Speculation about a genetic basis for addictions other than alcoholism, and particularly narcotic addiction, has been retarded by the popular belief that "heroin is addictive for almost 100 percent of its users" (Milam and Ketcham, 1983, p. 27). According to this view, there would be no point to ferreting out individual variations in susceptibility to addiction. Recently, however, there has been a growing clinical awareness that approximately the same percentage of people become addicted to a range of psychoactive substances, including alcohol, Valium, the narcotics and cocaine (McConnell, 1984; Peele, 1983). Moreover, there is a high carryover among addictions to different substances both for the same individuals and cross-generationally within families. As a result, somewhat belatedly, clinical and biomedical investigators have begun to explore genetic mechanisms for all addictions (Peele, 1985a).

The first prominent example of a genetic theory of addiction other than in the case of alcoholism arose from Dole and Nyswander's (1967) hypothesis that heroin addiction was a metabolic disease. For these researchers, incredibly high relapse rates for treated heroin addicts indicated a possible physiological basis for addiction which transcended the active presence of the drug in the user's system. What this permanent or semipermanent residue from chronic use might comprise was not clearly specified in the Dole-Nyswander formulation. Meanwhile, this disease theory was confused by evidence not only that addiction occurred for a minority of those exposed to narcotics, but that addicts--especially those not in treatment--often did outgrow their drug habits (Maddux and Desmond, 1981; Waldorf, 1983) and that quite a few were subsequently able to use narcotics in a nonaddictive fashion (Harding et al., 1980; Robins et al., 1974).

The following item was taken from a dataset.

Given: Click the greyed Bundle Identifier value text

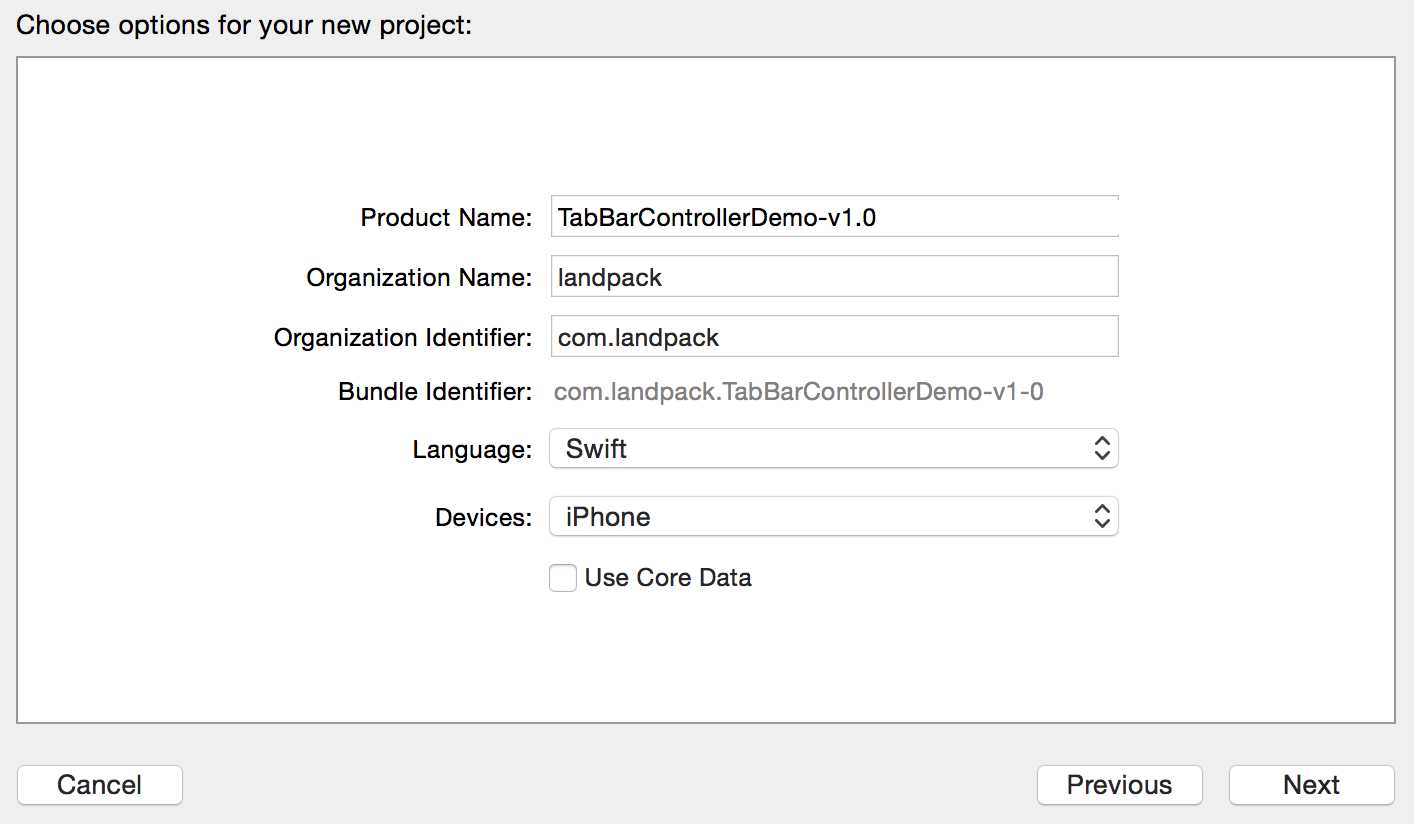Looking at the screenshot, I should point(798,392).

The idea that addiction was not an inevitable consequence of narcotics use--even for some who had been previously dependent on the drug--prompted theorizing about inbred biological differences that produced differential susceptibility to narcotic addiction. Several pharmacologists posited that some drug users suffered a deficiency in endogenous opioid peptides, or endorphins, which made them particularly responsive to external infusions of narcotics (Goldstein, 1976, Snyder 1977). Endorphin shortages as a potential causative factor in addiction also offered the possibility of accounting for other addictions and excessive behavior like alcoholism and overeating, that might affect endorphin levels (Weisz and Thompson, 1983). Indeed other pathological behaviors such as compulsive running were thought by some to be mediated by this same neurochemical system (Pargman and Baker, 1980).

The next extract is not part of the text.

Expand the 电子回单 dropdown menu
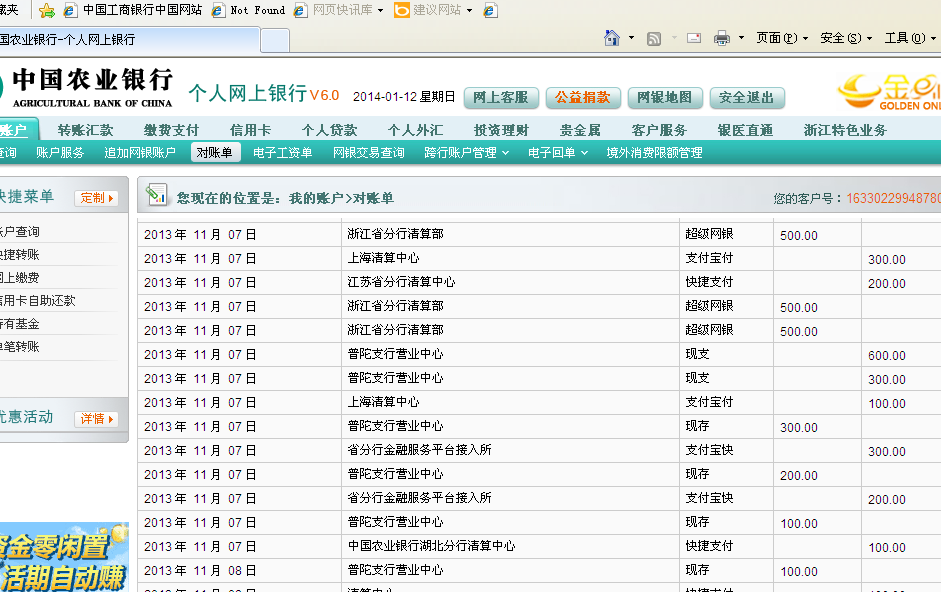The width and height of the screenshot is (941, 592). coord(558,153)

However, strong reservations have been expressed about this line of reasoning. Weisz and Thompson (1983) noted no solid evidence 'to conclude that endogenous opioids mediate the addictive process of even one substance of abuse' (p. 314). Moreover, Harold Kalant, a leading psychopharmacological researcher, pointed out the unlikelihood of accounting pharmacologically for cross-tolerance between narcotics, which have specific receptor sites, and alcohol, which affects the nervous system via a more diffuse biological route (cited in 'Drug research is muddied . . . ,' 1982). Yet, as evidenced by their cross-tolerance effects, alcohol and narcotics are relatively similar pharmacologically compared with the range of activities and substances sometimes claimed to act through a common neurological mechanism (Peele, 1985b). Thus, Peele asserted: "The fact of multiple addictions to myriad substances and nonsubstance-related involvements is primary evidence against genetic and biological interpretations of addiction" (1985a, p.55).